Grand Tour: facciamo un viaggio a ritroso nel tempo, torniamo nell’Europa di fine ‘600 più precisamente nei salotti dell’aristocrazia nordeuropea, affascinata dalle bellezze antiche dell’Italia. Giovani di buona famiglia riversati nelle vie di Roma, Firenze, Venezia a riscrivere il concetto di viaggio che da lì in poi sarebbe cambiato per sempre.
Fu proprio quello il momento in cui, nella mentalità collettiva, il “viaggio” assunse una nuova veste, quella che anche oggi gli attribuiamo. La curiosità, la sete di conoscenza e il divertimento divennero gli ingredienti fondamentali e necessari degli spostamenti dei lunghi viaggi oltre frontiera, alla ricerca della classicità.
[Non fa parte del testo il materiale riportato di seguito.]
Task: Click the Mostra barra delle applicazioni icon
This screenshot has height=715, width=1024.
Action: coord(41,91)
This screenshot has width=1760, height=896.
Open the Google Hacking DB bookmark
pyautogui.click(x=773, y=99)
Forse è difficile credere che prima di allora gli spostamenti fossero finalizzati quasi esclusivamente a scopi lavorativi o religiosi, senza il concetto di svago che oggi è dato quasi per scontato.
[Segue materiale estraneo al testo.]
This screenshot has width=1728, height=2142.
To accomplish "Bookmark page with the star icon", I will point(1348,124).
Il “Grand Tour” divenne il simbolo dell’Europa ricca, del giovane aristocratico in terra straniera, del poeta sregolato in cerca di nuovi spunti, una moda alla quale venne attribuito questo nome, a significare anche il passaggio dalla spensieratezza della gioventù alla consapevolezza dell’età adulta. Schizzi a carboncino, poesie, diari e riflessioni ci fanno conoscere l’Italia del XVI secolo in modo inedito, nuovo; vista attraverso gli occhi e la sensibilità di giovani nordeuropei che non la studiano sui libri ma vivono questa realtà dove persone e monumenti diventano i protagonisti.
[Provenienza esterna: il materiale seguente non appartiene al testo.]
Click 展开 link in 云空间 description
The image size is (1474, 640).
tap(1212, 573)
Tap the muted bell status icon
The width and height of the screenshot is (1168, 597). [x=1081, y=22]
Questo fortunato periodo sancì anche la nascita delle prime guide turistiche, molto diverse da quelle che conosciamo oggi, dove i consigli principali riguardavano l’igiene, il costo della vita, come non farsi “truffare” dai locali. E forse, alle volte, servirebbe ancora adesso…
La voglia di conoscenza era tanta, non solo per quanto riguarda l’arte, ma anche la storia, la botanica, la mineralogia, la cucina, la moda. Un’idea romantica e mitica dell’Italia accompagnava i cuori dei giovani visitatori che, secondo molte testimonianze, non si lasciavano scappare anche qualche divertimento; le “sbronze” in compagnia erano all’ordine del giorno, gli incontri amorosi numerosi e fugaci.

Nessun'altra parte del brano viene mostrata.